De Beers is starting a trial in Sierra Leone to work with small-scale and artisanal miners to source additional diamonds in an ethical way using technology to ensure a fresh supply of rough diamonds and provide improved working and living standards for those miners.

De Beers, 85% owned by Anglo American, projects falling supply in the next few years as it shuts mines in Canada and Namibia and moves to underground operations at its Venetia mine in SA, with the outlook for 2017’s supply of up to 36-million carats falling to about 32-million carats for 2019 and 2020.

The project in Sierra Leone is a pilot study and the world’s largest source of rough diamonds by value did not want to put figures on how many diamonds it would source or when it would formalise the project.

De Beers is clearly looking for new sources of diamonds it can hold up as ethically sourced, improving communities’ lives and securing supplies of rough diamonds from a largely informal source of global diamonds and one that has historically been linked to conflict and human rights abuse.

'Secure route to market'

"By providing a secure route to market, offering fair prices and helping to raise standards, we hope to play a role in enhancing the prospects for those working in the sector, while also potentially opening up a new source of supply for De Beers over the longer term," said De Beers CEO Bruce Cleaver.

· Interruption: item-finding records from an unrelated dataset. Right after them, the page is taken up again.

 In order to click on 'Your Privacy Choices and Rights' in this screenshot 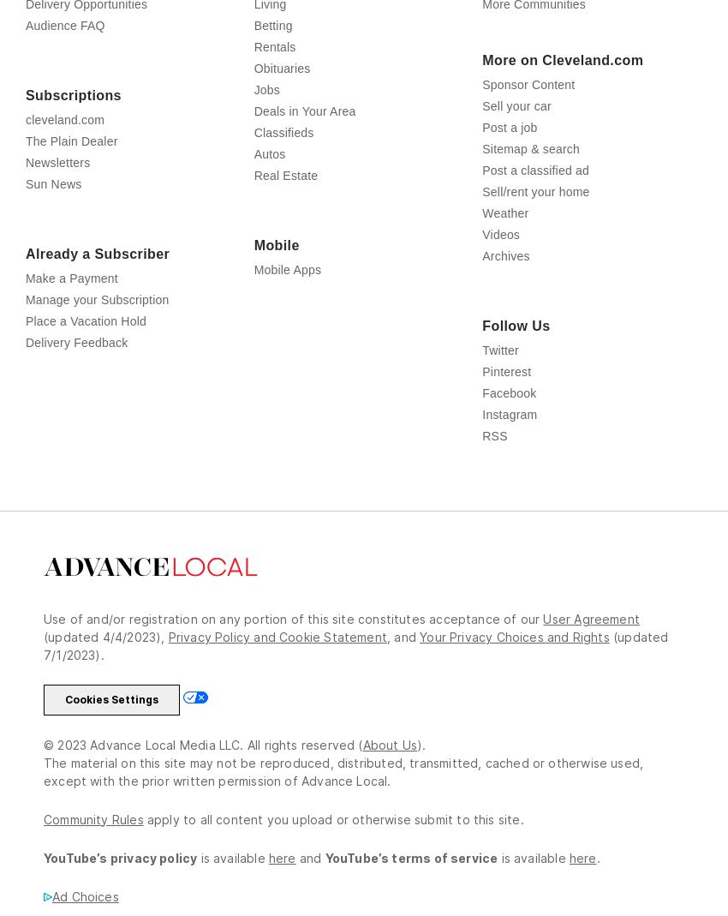, I will do `click(513, 674)`.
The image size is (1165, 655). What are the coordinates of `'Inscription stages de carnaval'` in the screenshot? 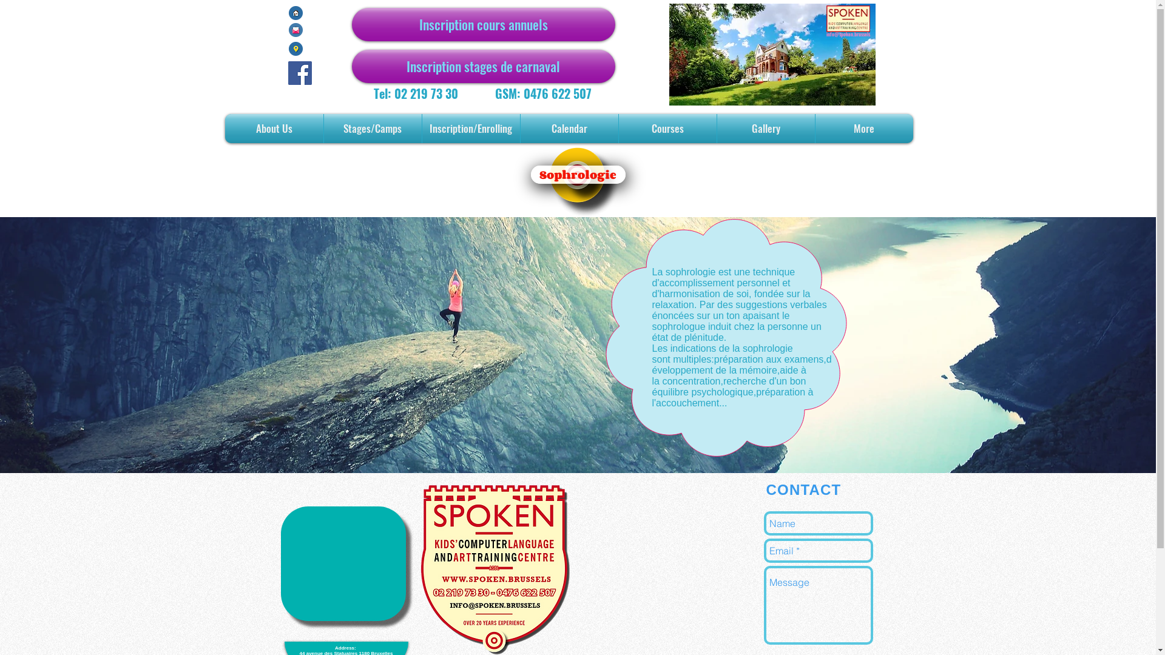 It's located at (482, 66).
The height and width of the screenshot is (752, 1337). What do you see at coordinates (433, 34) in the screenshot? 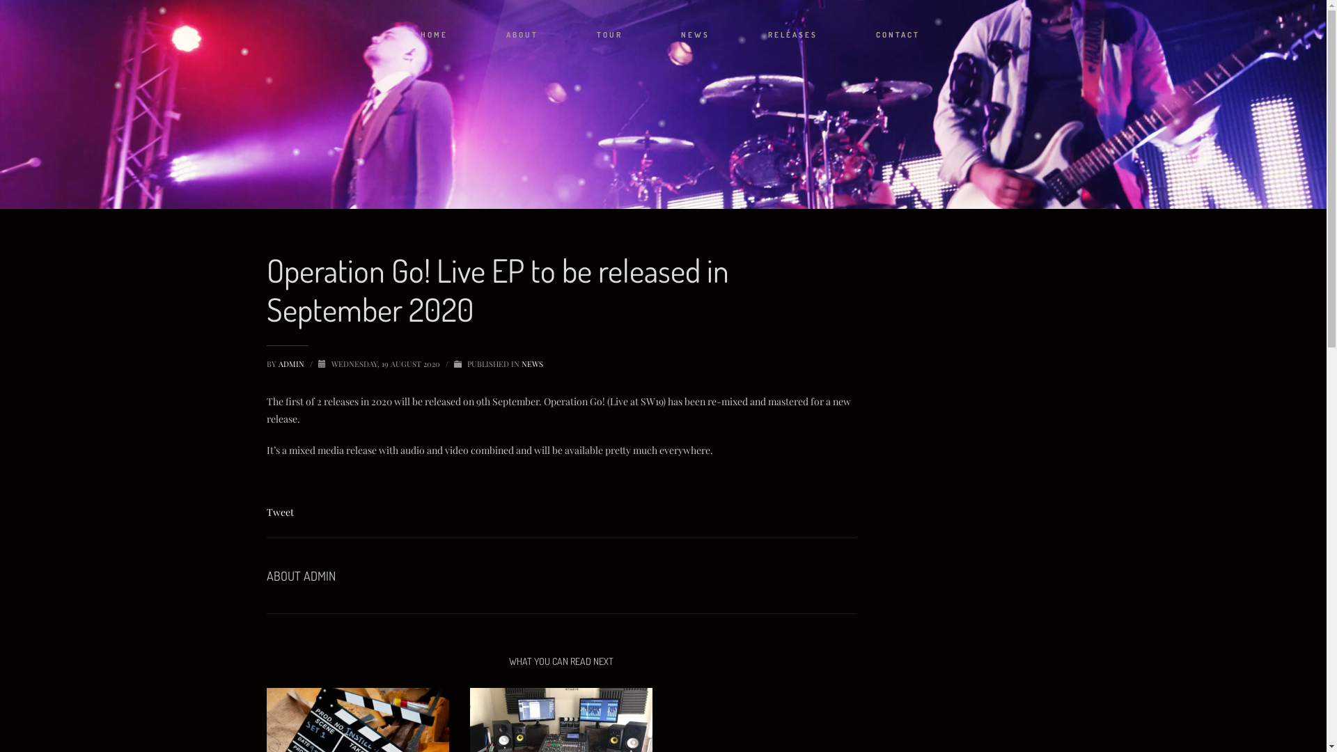
I see `'HOME'` at bounding box center [433, 34].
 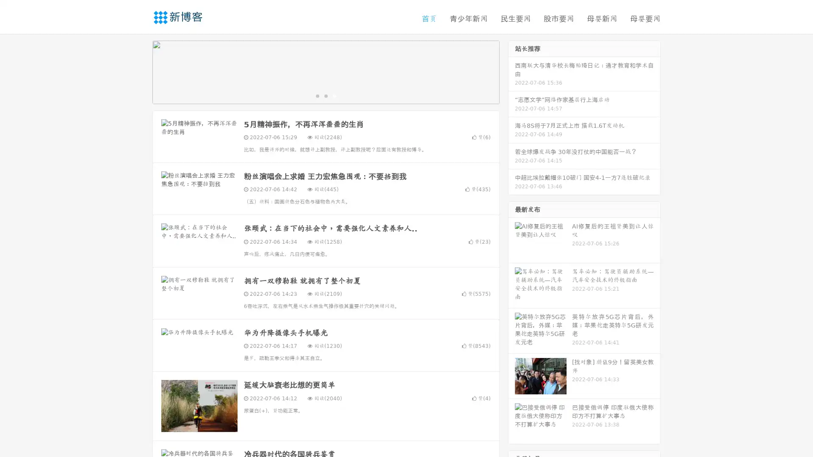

By cutting out the buyers of rough diamonds who offer less than fair prices and have their own costs of then selling the diamonds, De Beers suggests its model — selling diamonds to hand-picked clients — would offer better prices to the miners, who are registered with the government and operate within the rules of the country.

With a dearth of major finds of diamond deposits, global supply is expected to fall in coming years as older and larger mines are depleted, while demand is forecast to continuing growing.

Global rough diamond supplies have fallen from a 2005 level of 177-million carats to about 140-million carats in 2017.

Paul Zimnisky Diamond Analytics estimated nearly 18-million carats came from artisanal miners in 2017, with 16-million carats from Democratic Republic of Congo, 2-million carats from Angola and 750,000 carats from other artisanal operations, which would include Sierra Leone.

Data from the Kimberley Process, a body working to stop the flow of conflict diamonds, pegged Sierra Leone’s 2016 diamond production at 549,046 carats worth $289m.

De Beers does not have any operations in the country.

The De Beers project, called GemFair, will use technology to record production from sites certified as ethically operated.

The GemFair project is run in partnership with the nongovernmental organisation Diamond Development Initiative (DDI), which is working to formalise artisanal and small-scale diamond mining in Africa.

The Sierra Leone government has pushed for the formalisation of the artisanal and the small-sector diamond mining industry.

"We believe GemFair has the potential to significantly transform the sector by providing a new, secure route to market through the world’s leading diamond company," said DDI director Dorothee Gizenga.